The scale of cultural loss in Sudan is coming into sharper focus. Museum officials have disclosed that more than 60 percent of the National Museum of Sudan’s holdings were looted during the country’s ongoing civil war, a revelation that underscores how quickly heritage can become collateral damage in modern conflict.

Ghalia Jar Al-Nabi, the Sudanese director of the General Authority for Antiquities and Museums, reported the figure, making public what officials say is the extent of the thefts from the museum’s collection. The disclosure arrives as international attention remains fixed on the humanitarian catastrophe unfolding across Sudan, where cultural institutions have struggled to protect collections, staff, and buildings amid instability.

While museum looting is often discussed in the abstract, the percentage cited by Jar Al-Nabi suggests a devastatingly concrete outcome: a majority of objects once held in the national collection are now missing.
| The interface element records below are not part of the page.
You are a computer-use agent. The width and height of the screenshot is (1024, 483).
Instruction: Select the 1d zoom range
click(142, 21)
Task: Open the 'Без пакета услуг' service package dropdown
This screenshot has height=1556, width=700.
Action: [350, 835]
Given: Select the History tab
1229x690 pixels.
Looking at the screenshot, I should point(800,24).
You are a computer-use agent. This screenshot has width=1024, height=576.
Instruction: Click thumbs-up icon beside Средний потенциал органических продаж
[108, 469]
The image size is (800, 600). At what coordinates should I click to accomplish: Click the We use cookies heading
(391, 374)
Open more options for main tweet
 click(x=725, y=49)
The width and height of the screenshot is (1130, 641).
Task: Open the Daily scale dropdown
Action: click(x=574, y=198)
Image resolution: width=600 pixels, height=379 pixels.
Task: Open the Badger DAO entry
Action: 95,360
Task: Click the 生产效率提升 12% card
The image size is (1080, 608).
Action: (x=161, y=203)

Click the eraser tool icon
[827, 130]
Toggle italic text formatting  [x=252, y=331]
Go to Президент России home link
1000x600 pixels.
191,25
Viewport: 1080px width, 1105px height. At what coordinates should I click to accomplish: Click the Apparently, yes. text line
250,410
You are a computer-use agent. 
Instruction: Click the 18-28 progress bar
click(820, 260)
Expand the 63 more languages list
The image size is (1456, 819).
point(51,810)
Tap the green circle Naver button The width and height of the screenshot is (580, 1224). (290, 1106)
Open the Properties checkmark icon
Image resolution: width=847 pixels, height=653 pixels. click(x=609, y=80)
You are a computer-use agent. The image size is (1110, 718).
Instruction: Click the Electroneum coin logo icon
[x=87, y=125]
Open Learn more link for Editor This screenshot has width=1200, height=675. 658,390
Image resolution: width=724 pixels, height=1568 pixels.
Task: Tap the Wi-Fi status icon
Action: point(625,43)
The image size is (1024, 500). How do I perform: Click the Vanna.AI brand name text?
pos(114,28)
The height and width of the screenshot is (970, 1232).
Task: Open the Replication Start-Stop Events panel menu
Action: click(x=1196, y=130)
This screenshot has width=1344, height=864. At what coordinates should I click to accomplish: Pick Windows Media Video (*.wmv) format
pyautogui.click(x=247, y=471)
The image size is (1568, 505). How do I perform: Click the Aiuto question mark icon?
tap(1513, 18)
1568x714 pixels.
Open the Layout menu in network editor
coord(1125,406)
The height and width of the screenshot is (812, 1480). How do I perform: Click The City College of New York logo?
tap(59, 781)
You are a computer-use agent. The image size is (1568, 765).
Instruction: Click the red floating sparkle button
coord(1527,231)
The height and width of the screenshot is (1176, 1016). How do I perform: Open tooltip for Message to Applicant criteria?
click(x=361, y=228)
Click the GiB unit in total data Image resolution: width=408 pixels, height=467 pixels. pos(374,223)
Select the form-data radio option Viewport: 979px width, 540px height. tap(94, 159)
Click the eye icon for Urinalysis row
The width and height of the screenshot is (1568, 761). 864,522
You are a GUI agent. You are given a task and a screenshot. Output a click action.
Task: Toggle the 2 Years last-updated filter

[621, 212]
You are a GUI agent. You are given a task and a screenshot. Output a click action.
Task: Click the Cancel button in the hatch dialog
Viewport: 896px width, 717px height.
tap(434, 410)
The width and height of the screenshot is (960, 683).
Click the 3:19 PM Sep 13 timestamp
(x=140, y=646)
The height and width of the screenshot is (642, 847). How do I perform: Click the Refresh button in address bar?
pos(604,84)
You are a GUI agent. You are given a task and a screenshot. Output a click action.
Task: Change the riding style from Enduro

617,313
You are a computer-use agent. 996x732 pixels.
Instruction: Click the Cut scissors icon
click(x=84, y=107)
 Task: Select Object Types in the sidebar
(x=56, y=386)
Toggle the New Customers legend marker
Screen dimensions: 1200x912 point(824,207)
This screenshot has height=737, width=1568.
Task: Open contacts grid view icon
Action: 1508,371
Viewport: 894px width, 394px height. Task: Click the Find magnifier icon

For a museum that serves as a key repository for Sudan’s archaeological and historical material, the losses represent not only the disappearance of individual artifacts but also the erosion of public access to the country’s past.

The announcement also sits alongside broader allegations about the conduct of the warring parties. A report referenced in coverage of the museum’s situation said parties to the conflict have committed “an appalling range of harrowing human rights violations and international crimes.” In that context, the looting of cultural property reads less like an isolated episode and more like one dimension of a wider breakdown in protections for civilians, institutions, and shared patrimony.

For museums, the consequences of wartime theft can reverberate for decades. Objects may be trafficked across borders, dispersed through illicit networks, or held in private hands, complicating recovery efforts and raising urgent questions for the international art market about due diligence, provenance, and the responsibilities of collectors and intermediaries.

Sudan’s museum officials, by publicly quantifying the damage, have provided a stark benchmark for what has been lost and what may still be at risk. The figure is likely to shape future documentation and recovery efforts, and it adds to the growing record of how armed conflict can imperil not only lives but also the material evidence of a nation’s history.

As the war continues, the fate of the missing holdings remains uncertain. What is clear is that the National Museum of Sudan’s disclosure marks a sobering moment: a national collection has been fractured on a scale that will be felt long after the fighting ends.